Otherwise, Jordan had only a collection of hobbled and underachieving veterans and slowly developing young players at his disposal. He drew strong efforts from his players, but he just couldn’t find a way to win.
“Not in our wildest dreams did we ever think we would be 1-10,” Jordan said after Saturday’s loss. “But we don’t have losing habits. You respect the game, you play hard, you help your teammate, you protect your teammate, you play with confidence, you understand what the coaches are telling you, try to follow directions. We have all that. We just haven’t won.”
Grunfeld cited the team’s poor execution on defense and inability to close games as a big reasons for the change. He didn’t blame Jordan completely for the woeful start, but he said he is confident he made the right decision.
In Tapscott, Grunfeld has someone he trusts greatly because of his experience and extensive basketball background.
Grunfeld in 1991 hired Tapscott as one of his front-office assistants when he was general manager of the Knicks. Tapscott went on to hold interim president and general manager duties in New York and served as the president and chief executive operating officer of the Charlotte Bobcats from 2003 to 2006.
“He’s a very respected basketball man, has been in basketball close to 35 years, in the professional ranks close to 16, 20 years,” Grunfeld said. “He’s an outstanding communicator, very good motivator, understands X’s and O’s, and I feel he’s going to do a very good job for us.”
The players also were shocked by the news.
“I don’t think any of the players saw it coming, even though we weren’t playing well,” Haywood said. “Right now, we’ve been decimated by injuries, and that has a lot to do with the situation Coach Jordan was put in.
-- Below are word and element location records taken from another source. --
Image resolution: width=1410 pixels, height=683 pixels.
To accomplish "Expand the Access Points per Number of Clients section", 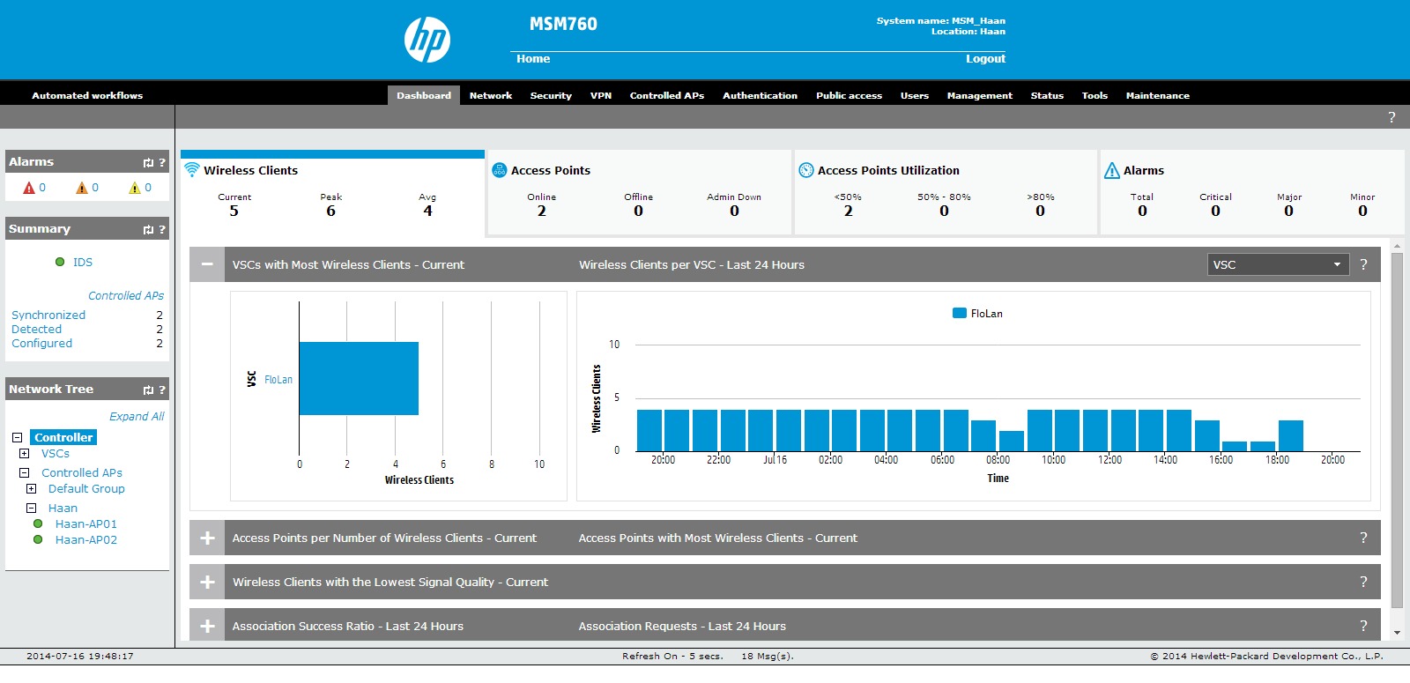I will (207, 538).
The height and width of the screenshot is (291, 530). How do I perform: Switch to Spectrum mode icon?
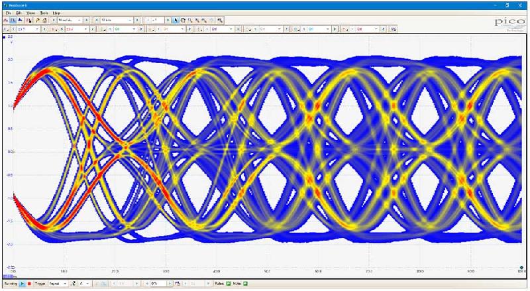(21, 21)
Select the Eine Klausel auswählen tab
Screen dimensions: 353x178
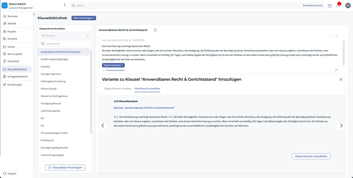click(147, 89)
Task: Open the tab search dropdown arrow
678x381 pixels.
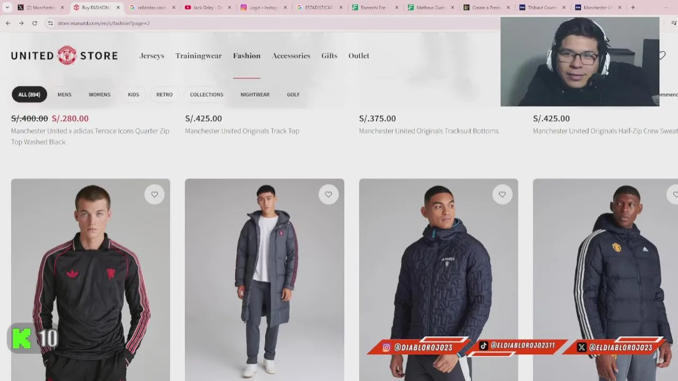Action: (7, 7)
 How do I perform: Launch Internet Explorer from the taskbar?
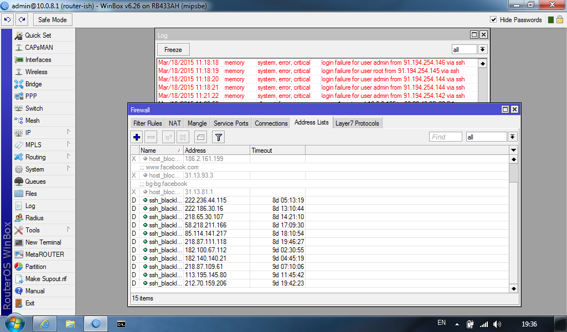coord(45,323)
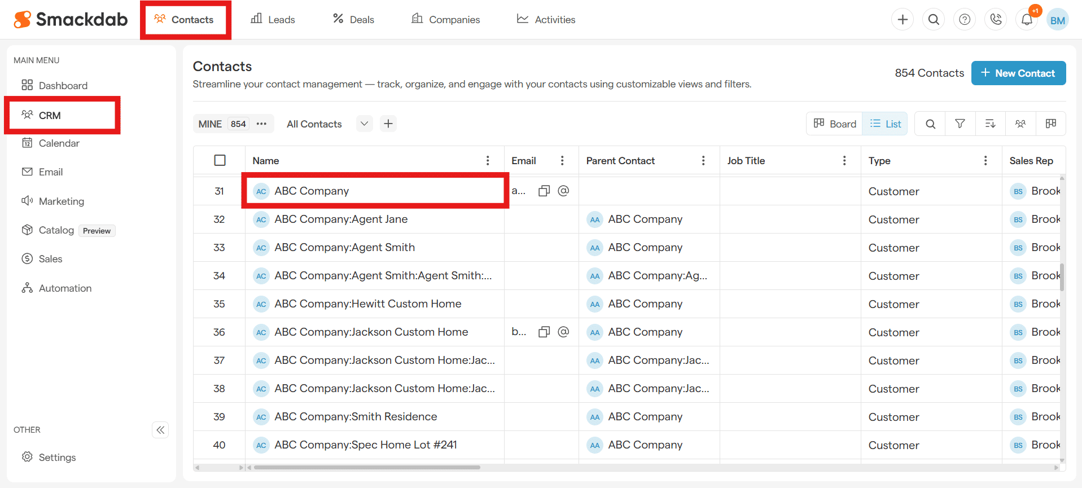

It’s surprising that Eddie’s no longer here, but we understand this is a business of this game, and a lot of times these things happen. As a team, we have to see what’s going on and move past it.”
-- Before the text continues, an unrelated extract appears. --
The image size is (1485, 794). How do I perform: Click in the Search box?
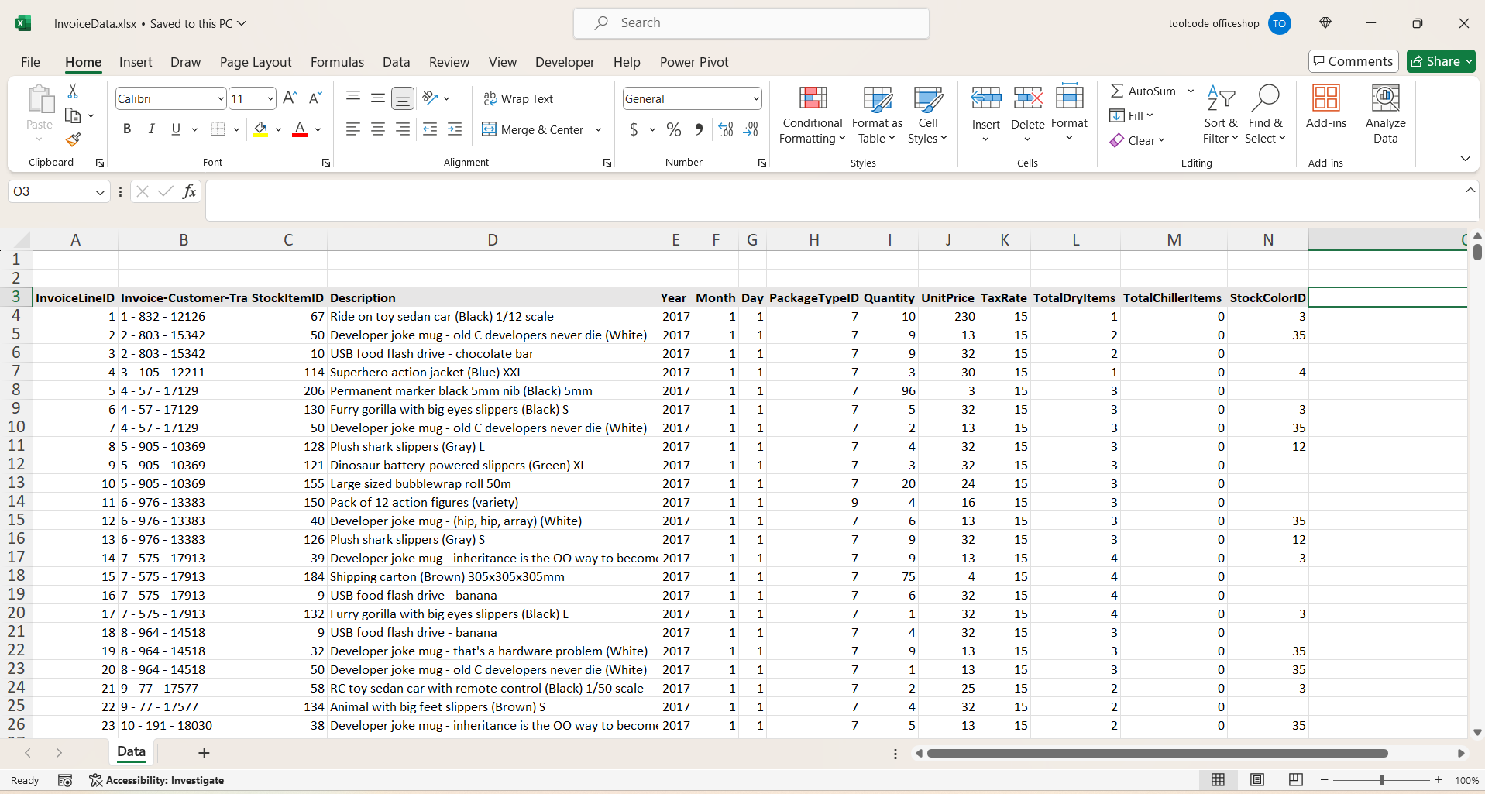click(751, 23)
Said Jamison: “The players are 1-10. The coaching staff did a great job of getting us prepared. We just didn’t get the job done.”
Tapscott now must cram for his first game as head coach. The Wizards play host to the Golden State Warriors on Tuesday night, play again Thursday night at home against the Orlando Magic and on Saturday against the Atlanta Hawks.
For Tapscott and the players, at least, that marks the chance for a new start.
“As players, we take the responsibility as far as needing to go out there and get the job done, and we didn’t get the job done,” Jamison said. “Unfortunately, they got rid of coach. It wasn’t my choice, but you guys know me. Whoever is in that locker room, they’ll have 110 percent of me, and I’ll do everything I can to do my job.”